We'd share something; a spark, a moment, a feeling. It would be real and concrete, not hypothesised and unrealistic.

Things are the same, yet different in this little space of mine. And at the moment, I'm not sure which one I prefer.


A
xxxx  

Tuesday, 14 October 2014

Dear Autumn,

You're a challenging one aren't you?

Along with your vibrant influx of colour, you bring winds of change.

Of challenge.
Of slight discomfort.

Yet, you've always been my favourite. Despite the struggles nestling just underneath the surface, you bring with you something so special.


A rusty hopefulness.


The chance of something new; a fresh start, a new beginning.

As the leaves flutter down from the branches, their job for the year complete, I imagine brushing away my worries just as simply.
But, it's not that easy is it?

Unlike your relentlessly happy sibling Summer, it's easier to feel alone when you're around, Autumn.
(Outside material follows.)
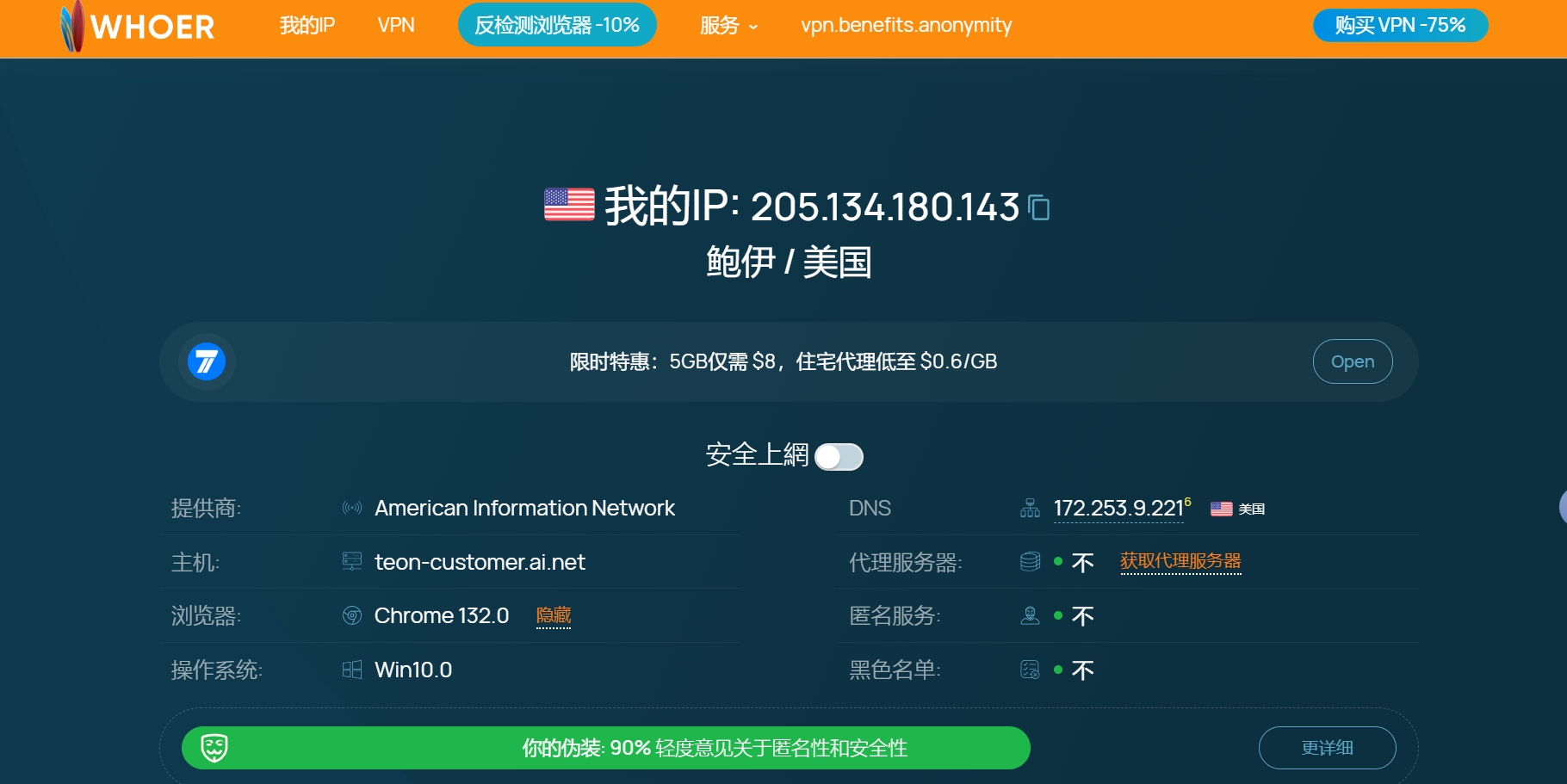Click the mask icon in disguise bar
The image size is (1567, 784).
pos(214,748)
Troubles and worries creep up on me in the early evening dusk. As the nights draw in quicker than before, I find myself contemplating a lot.

It becomes far too easy to get caught up in a whirlwind of negative thoughts. Like the leaves whistling, weaving and winding their way through the wind, my mind takes over and anxiety kicks in.

But, that's okay. I can manage with the worries; they teach me new things about myself and they remind me that I care. For months during Summer, everything is lightweight, free, fun and easy. Autumn arrives and we're thrust back in to the realms of the real world, as suddenly as we're jolted out into the cold. 

But, you're not a burden to me Autumn. Far from that. Instead, you teach me to embrace the changing landscape. By testing and challenging me in more ways than one, you remind me that the best memories come from not running and hiding from that which scares me. 

Autumn; you're a time for snuggling, for curling up in the warmth with a mug of tea as big as my face. 

For laughter, for music concerts, for new books, new friends, new moments to treasure. 

A time for reflection, for realising that everything is going to be alright one way or another. 

For remembering who and what means the most to me, and clinging onto them as we head towards the magic that is Winter.

You may not be as warm and inviting as Summer, but my gosh Autumn, you sure have my heart.


A
xxxx


Wednesday, 6 August 2014

Late Summer Evenings.

Late summer evenings are one of my favourite things. I can never get enough of the way they make me feel. There's something rather magical about the way the setting sun makes everything have a gloriously golden shine.

When it's that perfect temperature that requires you to need a chunky cardigan over your pretty dress and sandals.

When you walk past people in the street and they're smiling to themselves as for this small fraction of the year, they can leave their jobs  without being surrounded by drizzly darkness.

When it stays light until late, making every dreamed adventure seem possible.

There's something hopeful about summer evenings. The best things always seem to happen then. When everything is calmer, quieter; yet nature is louder, screaming out at us, 'Hey, look at me! I'm pretty darn great, you know.'

Why, yes nature. You are.

It's easier to fall in love in the summer. Everything shimmers with hints of everlasting hope. Laughter becomes a repeated track in everyone's playlist.

Company is welcomed; it feels easier than ever before. Parties are had, problems are forgotten and our worn-out stories of the future are created.

As the wildlife settles down for the night, and the breeze sends a shiver down my spine, I look around and feel grateful. Thankful for the promise this weather can bring; thankful for the people I've been able to share it with; thankful for the memories that'll never cease to exist after the summer heat turns to snow.

The promise of Autumn is high in the air, and I find myself wishing for all the wonderment to continue through to there.